After all, she wasn’t after something violent like Bai Zhen Peak, so her movements didn’t need to be perfect so much as get the job done.
Li Hanyi was not ashamed to admit that she dug her hole and used the repetition to fall into a near meditative state. It was like the worst kind of yoga, the kind of mental repetition she’d been forced to do at the end of every work week when her body wanted to give up and her mind still ticked away. These children had no idea how to do the forced mental labor of a veteran’s 996 schedule, and she put her skills there to good use.
The sun crawled across the sky and made sweat pool in places it should never go. But still, still she dug. Dug and dug while an uncaring collection of immortal cultivators looked on and judged them all by an arbitrary set of guidelines that not even Airplane knew.

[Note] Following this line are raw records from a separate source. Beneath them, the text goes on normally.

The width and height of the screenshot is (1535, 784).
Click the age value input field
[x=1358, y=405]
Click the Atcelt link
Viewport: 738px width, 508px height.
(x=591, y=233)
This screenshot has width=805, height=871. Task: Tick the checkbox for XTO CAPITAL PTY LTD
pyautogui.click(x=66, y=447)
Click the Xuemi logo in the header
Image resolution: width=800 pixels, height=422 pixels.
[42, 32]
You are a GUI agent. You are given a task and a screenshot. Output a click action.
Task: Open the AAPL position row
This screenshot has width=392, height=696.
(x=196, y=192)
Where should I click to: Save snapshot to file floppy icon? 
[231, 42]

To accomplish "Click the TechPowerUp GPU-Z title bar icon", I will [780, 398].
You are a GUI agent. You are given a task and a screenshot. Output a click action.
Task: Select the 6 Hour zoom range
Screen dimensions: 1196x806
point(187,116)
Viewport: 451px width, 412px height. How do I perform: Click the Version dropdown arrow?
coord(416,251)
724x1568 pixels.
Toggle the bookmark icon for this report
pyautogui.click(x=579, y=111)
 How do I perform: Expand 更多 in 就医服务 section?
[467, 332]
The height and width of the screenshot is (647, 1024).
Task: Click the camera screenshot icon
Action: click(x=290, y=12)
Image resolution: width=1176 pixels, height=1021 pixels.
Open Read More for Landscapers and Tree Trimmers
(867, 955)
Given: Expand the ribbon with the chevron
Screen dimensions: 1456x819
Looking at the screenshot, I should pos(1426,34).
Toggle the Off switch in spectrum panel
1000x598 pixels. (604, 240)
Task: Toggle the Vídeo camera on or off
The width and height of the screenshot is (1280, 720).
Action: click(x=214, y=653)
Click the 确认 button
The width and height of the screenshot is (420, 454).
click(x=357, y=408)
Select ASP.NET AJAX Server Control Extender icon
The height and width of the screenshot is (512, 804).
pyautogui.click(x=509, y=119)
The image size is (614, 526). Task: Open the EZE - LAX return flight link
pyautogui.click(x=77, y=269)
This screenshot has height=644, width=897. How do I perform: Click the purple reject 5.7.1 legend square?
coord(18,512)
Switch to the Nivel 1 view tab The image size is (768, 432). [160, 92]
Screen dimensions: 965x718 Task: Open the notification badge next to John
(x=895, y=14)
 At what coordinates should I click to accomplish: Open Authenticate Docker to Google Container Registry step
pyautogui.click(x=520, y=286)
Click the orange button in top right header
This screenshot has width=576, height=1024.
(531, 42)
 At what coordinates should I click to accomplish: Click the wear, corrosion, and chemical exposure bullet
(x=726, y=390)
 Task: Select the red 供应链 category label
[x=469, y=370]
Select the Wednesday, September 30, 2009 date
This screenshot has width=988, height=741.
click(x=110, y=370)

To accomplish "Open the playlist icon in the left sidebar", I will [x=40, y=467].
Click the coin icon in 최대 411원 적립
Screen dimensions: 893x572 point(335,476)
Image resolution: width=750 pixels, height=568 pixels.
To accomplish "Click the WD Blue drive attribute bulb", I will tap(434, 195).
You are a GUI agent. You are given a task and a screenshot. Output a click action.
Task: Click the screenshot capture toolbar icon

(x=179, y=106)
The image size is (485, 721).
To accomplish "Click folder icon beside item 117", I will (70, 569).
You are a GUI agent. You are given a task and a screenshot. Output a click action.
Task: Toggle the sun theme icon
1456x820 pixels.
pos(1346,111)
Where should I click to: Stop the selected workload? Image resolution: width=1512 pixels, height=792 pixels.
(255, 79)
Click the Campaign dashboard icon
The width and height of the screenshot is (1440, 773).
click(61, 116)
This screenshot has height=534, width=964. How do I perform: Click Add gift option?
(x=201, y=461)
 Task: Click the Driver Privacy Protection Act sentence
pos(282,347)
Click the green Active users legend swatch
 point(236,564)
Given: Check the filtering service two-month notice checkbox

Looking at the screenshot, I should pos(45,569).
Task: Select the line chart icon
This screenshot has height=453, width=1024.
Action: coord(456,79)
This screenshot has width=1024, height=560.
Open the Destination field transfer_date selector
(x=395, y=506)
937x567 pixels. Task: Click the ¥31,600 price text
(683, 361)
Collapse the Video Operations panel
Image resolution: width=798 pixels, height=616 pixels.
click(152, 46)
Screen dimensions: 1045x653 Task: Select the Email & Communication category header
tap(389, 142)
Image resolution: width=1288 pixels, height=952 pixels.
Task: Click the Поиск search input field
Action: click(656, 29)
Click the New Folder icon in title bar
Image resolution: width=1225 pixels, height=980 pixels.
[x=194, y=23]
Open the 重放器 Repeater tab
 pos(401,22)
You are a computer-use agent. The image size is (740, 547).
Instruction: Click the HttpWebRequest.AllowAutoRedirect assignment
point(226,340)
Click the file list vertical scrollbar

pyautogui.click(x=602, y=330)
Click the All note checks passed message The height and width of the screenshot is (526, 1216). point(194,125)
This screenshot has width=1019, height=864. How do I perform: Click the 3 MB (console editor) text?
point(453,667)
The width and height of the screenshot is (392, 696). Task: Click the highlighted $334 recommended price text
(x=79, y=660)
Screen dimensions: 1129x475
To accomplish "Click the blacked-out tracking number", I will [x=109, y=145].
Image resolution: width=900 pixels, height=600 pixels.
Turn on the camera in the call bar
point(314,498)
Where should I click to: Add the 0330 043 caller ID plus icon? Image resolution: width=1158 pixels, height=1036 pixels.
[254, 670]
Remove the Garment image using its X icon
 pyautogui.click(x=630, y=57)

“Little shimei. Come out of your hole and come home.” The shadow that stood over Li Hanyi’s hole would have been entirely welcome if not for two very important things. First, that the gentle and elegant voice belonged to a beautiful woman in Xian Shu’s light purple. Second, that said woman had pegged Li Hanyi (rightfully so) as female.
Well, shit. There was nothing for it. Joining Xian Shu was either a death sentence or a tacit agreement to join a harem of hundred as the token ‘ugly’ lesbian. After all, there would be no competing in the beauty department against the likes of Liu Mingyan, and the only appeal left to a character like Li Hanyo’s would be the same disgusting logic that scum-sucking straight men at a bar used when they claimed that they could turn a woman straight by the power of their heavenly pillar’s might.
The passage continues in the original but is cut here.